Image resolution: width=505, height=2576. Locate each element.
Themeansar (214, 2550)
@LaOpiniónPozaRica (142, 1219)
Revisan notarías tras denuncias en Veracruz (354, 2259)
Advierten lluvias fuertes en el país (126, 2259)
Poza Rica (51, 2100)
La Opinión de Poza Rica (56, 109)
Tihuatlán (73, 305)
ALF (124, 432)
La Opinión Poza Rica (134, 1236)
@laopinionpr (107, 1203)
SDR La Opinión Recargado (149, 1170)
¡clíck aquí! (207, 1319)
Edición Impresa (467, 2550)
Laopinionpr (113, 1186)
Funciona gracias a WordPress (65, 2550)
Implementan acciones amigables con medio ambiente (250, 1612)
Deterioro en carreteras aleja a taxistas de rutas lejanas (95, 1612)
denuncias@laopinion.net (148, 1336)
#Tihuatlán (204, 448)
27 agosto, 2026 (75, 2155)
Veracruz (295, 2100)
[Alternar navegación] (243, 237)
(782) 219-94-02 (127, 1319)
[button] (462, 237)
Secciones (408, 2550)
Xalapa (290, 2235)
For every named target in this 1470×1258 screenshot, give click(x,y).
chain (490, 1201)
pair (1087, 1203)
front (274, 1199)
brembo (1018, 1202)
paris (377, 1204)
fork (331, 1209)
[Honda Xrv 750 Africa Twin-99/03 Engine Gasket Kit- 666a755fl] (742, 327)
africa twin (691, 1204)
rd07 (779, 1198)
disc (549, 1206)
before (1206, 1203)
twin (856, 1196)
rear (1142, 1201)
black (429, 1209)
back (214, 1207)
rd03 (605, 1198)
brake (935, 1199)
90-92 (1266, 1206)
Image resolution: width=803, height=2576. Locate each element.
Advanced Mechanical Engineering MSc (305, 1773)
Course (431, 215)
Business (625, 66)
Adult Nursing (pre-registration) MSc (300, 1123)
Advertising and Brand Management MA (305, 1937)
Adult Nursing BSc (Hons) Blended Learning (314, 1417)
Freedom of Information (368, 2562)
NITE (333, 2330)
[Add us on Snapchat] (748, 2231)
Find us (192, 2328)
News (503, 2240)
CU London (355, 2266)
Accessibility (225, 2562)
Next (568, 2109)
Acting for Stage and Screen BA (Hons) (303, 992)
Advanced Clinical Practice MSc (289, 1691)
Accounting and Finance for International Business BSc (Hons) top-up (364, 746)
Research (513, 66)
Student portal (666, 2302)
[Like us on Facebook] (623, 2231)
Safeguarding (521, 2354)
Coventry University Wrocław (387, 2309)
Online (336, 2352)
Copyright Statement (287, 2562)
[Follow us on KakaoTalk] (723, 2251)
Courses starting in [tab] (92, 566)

▶ WHAT THE TASK ASKS: Could you quote the material above in full, exactly as it stands?

▶ WRITTEN SOLUTION:
Image resolution: width=505, height=2576. Locate each element.
Themeansar (214, 2550)
@LaOpiniónPozaRica (142, 1219)
Revisan notarías tras denuncias en Veracruz (354, 2259)
Advierten lluvias fuertes en el país (126, 2259)
Poza Rica (51, 2100)
La Opinión de Poza Rica (56, 109)
Tihuatlán (73, 305)
ALF (124, 432)
La Opinión Poza Rica (134, 1236)
@laopinionpr (107, 1203)
SDR La Opinión Recargado (149, 1170)
¡clíck aquí! (207, 1319)
Edición Impresa (467, 2550)
Laopinionpr (113, 1186)
Funciona gracias a WordPress (65, 2550)
Implementan acciones amigables con medio ambiente (250, 1612)
Deterioro en carreteras aleja a taxistas de rutas lejanas (95, 1612)
denuncias@laopinion.net (148, 1336)
#Tihuatlán (204, 448)
27 agosto, 2026 (75, 2155)
Veracruz (295, 2100)
[Alternar navegación] (243, 237)
(782) 219-94-02 (127, 1319)
[button] (462, 237)
Secciones (408, 2550)
Xalapa (290, 2235)
For every named target in this 1470×1258 screenshot, give click(x,y).
chain (490, 1201)
pair (1087, 1203)
front (274, 1199)
brembo (1018, 1202)
paris (377, 1204)
fork (331, 1209)
[Honda Xrv 750 Africa Twin-99/03 Engine Gasket Kit- 666a755fl] (742, 327)
africa twin (691, 1204)
rd07 (779, 1198)
disc (549, 1206)
before (1206, 1203)
twin (856, 1196)
rear (1142, 1201)
black (429, 1209)
back (214, 1207)
rd03 (605, 1198)
brake (935, 1199)
90-92 (1266, 1206)
Image resolution: width=803, height=2576. Locate each element.
Advanced Mechanical Engineering MSc (305, 1773)
Course (431, 215)
Business (625, 66)
Adult Nursing (pre-registration) MSc (300, 1123)
Advertising and Brand Management MA (305, 1937)
Adult Nursing BSc (Hons) Blended Learning (314, 1417)
Freedom of Information (368, 2562)
NITE (333, 2330)
[Add us on Snapchat] (748, 2231)
Find us (192, 2328)
News (503, 2240)
CU London (355, 2266)
Accessibility (225, 2562)
Next (568, 2109)
Acting for Stage and Screen BA (Hons) (303, 992)
Advanced Clinical Practice MSc (289, 1691)
Accounting and Finance for International Business BSc (Hons) top-up (364, 746)
Research (513, 66)
Student portal (666, 2302)
[Like us on Facebook] (623, 2231)
Safeguarding (521, 2354)
Coventry University Wrocław (387, 2309)
Online (336, 2352)
Copyright Statement (287, 2562)
[Follow us on KakaoTalk] (723, 2251)
Courses starting in [tab] (92, 566)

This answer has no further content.